BTP lideri Hüseyin Baş : Sürekli dışarıdan para bekleyen bir millete dönüştürüldük
BTP lideri Hüseyin Baş, “Sürekli olarak dışarıdan para bekleyen, yabancılardan medet uman, kendisi bir şey üretmeyen bir millete dönüştürüldük. Dolayısıyla buradan silkelenip çıkmamız gerekiyor” dedi.
“Sürekli dışarıdan para bekleyen bir millete dönüştürüldük”
BTP lideri Hüseyin Baş, “Sürekli olarak dışarıdan para bekleyen, yabancılardan medet uman, kendisi bir şey üretmeyen bir millete dönüştürüldük. Dolayısıyla buradan silkelenip çıkmamız gerekiyor” dedi.

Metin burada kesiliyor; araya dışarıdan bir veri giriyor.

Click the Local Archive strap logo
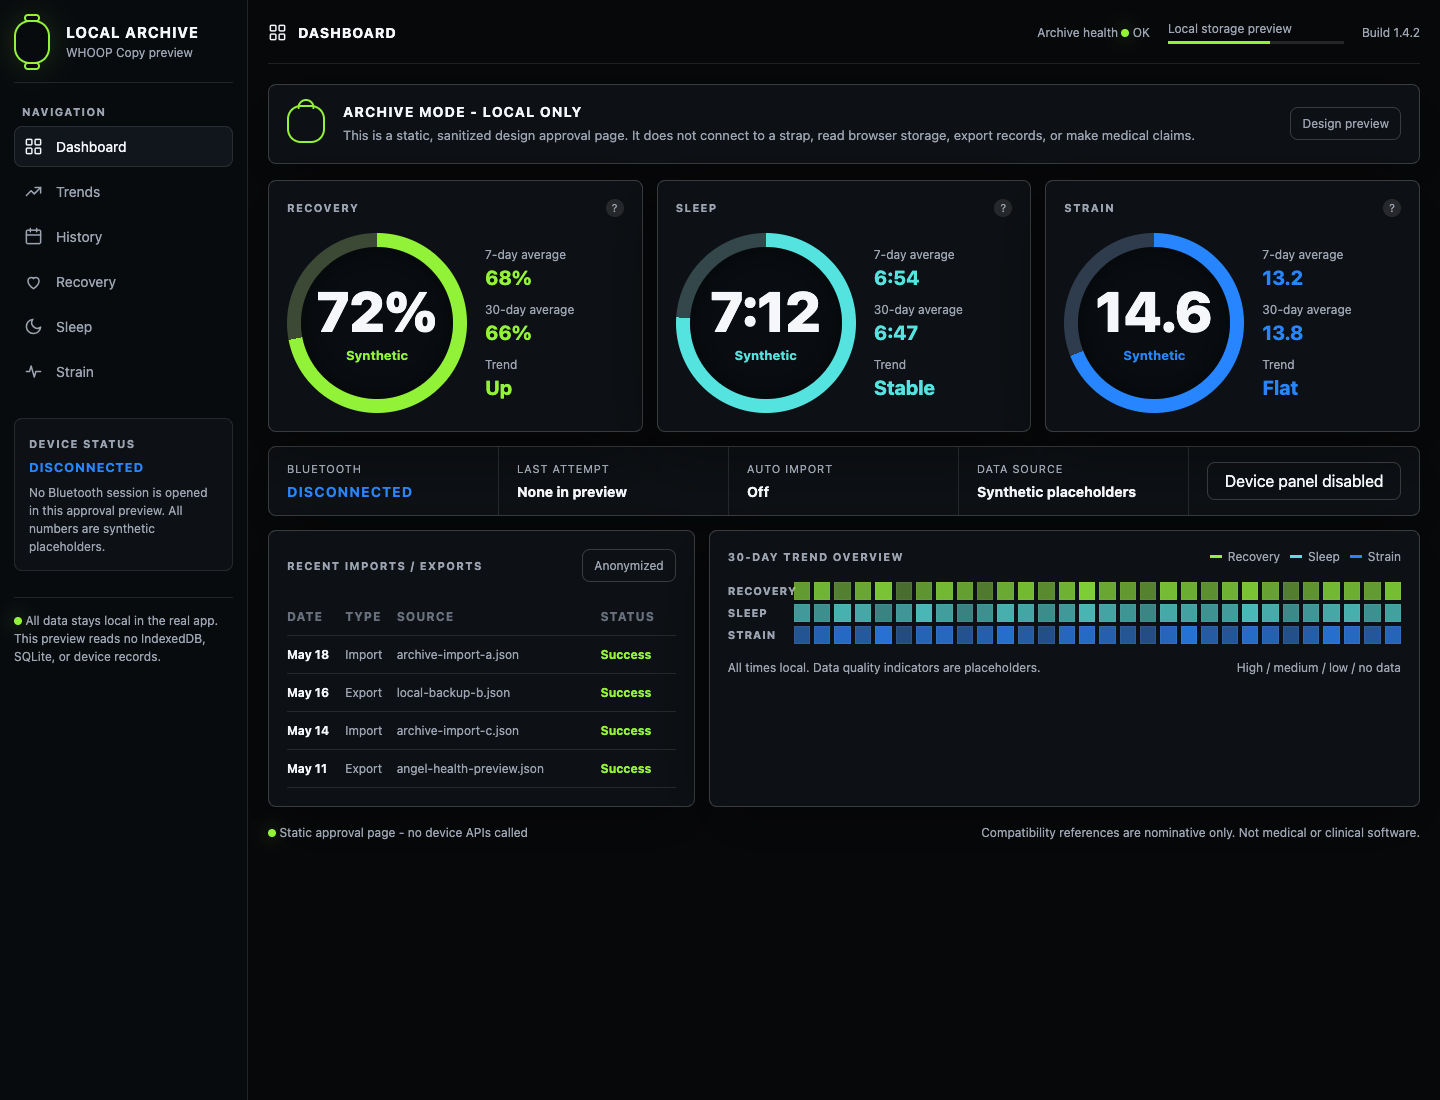The width and height of the screenshot is (1440, 1100). (32, 42)
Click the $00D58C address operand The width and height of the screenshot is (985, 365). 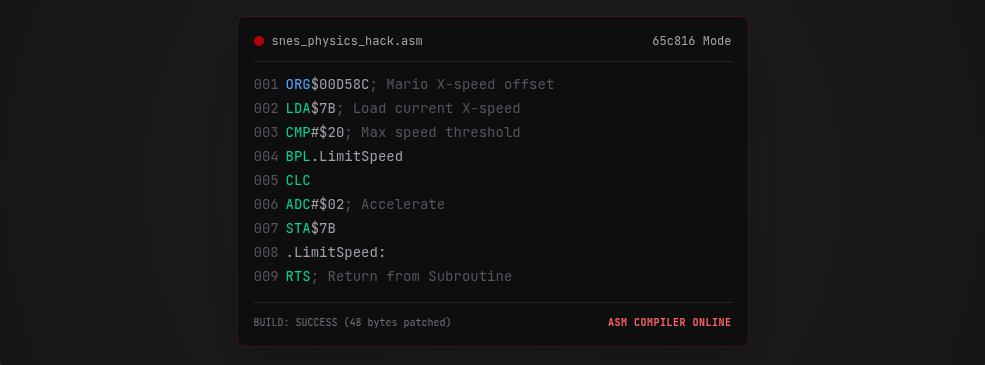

Bağımsız Türkiye Partisi (BTP) Genel Başkanı Hüseyin Baş Nevşehir’de partisinin teşkilat mensuplarıyla bir araya geldi.
Hüseyin Baş burada yaptığı konuşmada şu konulara değindi;
“Atatürk turnusoldur”
Sultan Alparslan'la - tarihi anlatı odur ki - 1071'de kapılarının bize açılmasıyla beraber Anadolu'yu kendimize yurt edinmemiz işte Hacı Bektaş gibi büyük insanlar vesilesiyle oluyor. O gün bugündür burası bizim ana yurdumuz. Ama kıymetli arkadaşlar farkında mısınız bilmiyorum ama bu yurdu, bu ana vatanı bizim elimizden almak isteyen, bizi buradan kovmak isteyen, bizim burada varlığımızı İstemeyen güçler ve hareketler var. Yüzyıllardır var olduğu gibi bugün de var olmaya devam ediyor. Bu hareketleri anlamanız için elinizde çok basit bir turnusol var. O turnusol da Atatürk'tür. Atatürk dediğinizde karşınızdaki kıllanmaya başlıyorsa, oynamaya başlıyorsa bilin ki O sizi burada istemeyen zihniyetin bir ürünüdür. Dolayısıyla bize düşen buraya sahip çıkmak, sadece Nevşehir üzerinde değil bu Anadolu'ya, bu coğrafyaya, bu topraklara, kültürümüzle, medeniyetimizle, tarihimizle birliğimizle sahip çıkmak…
“Üzerimize düşeni yapmazsak fatura çocuklarımıza, torunlarımıza çıkar”
Şimdi biz yollara düştük bütün Türkiye'yi geziyoruz ve aynı şeyi anlatıyoruz şunu söylüyoruz; ‘Bir olalım, beraber olalım ve üzerimizde yapılan hesapların farkında olduğumuzu, üzerimize hesap yapanlara gösterelim, hesaplarını bozalım ve kendi dünyamızı, kendi geleceğimizi inşa edelim. Türkiye'de bağımsızlık yanlısı olan ekonomik, sosyal, hukuki, içtimai her alanda bağımsızlığını, kendi hür politikasını uygulamayı isteyen, kendini Türk olarak görüp bununla övünen ve gurur duyan, kimliğiyle mutlu olan ve özellikle gençlerimizle beraber olarak yarınlarımızı kurgulayalım.’ Eğer bunu yapmazsak yüzyıllardır devam eden planlar günün sonunda önümüze çok önemli faturalar olarak çıkarlar ve bu faturayı çocuklarımız ve torunlarımız öder.
“Türkiye bölünmenin eşiğine getirilmiş vaziyette”
Türkiye bölünmenin, parçalanmanın, kavganın eşiğine getirilmiş vaziyette. Sağcı-solcu denerek, Alevi-Sünni diyerek, Kürt-Türk denerek her türlü ayrışımcı politikaya tabi tutularak Türkiye Cumhuriyeti vatandaşları kavga ettirilen, ayrıştırılan bir durumda. Onun yanında birliğimizi beraberliğimizi siyasal anlamda öyle bir noktaya getirdiler ki her birimiz ne yazık ki patlamaya hazır bir bomba misali sokakta geziniyoruz. Her gün sokaklarda birilerinin öldürüldüğünün haberini alıyoruz, hastanelere işimiz düştüğünde doktor bulamıyoruz ve öyle bir pozisyonda yaşıyoruz ki nereye dönüp baksak yabancılar ve sığınmacılarla karşı karşıyayız. Bir turizm bölgesindeyiz şu anda turistik tesisleri gezsek %90'nın da Türk olmadığını görürsünüz.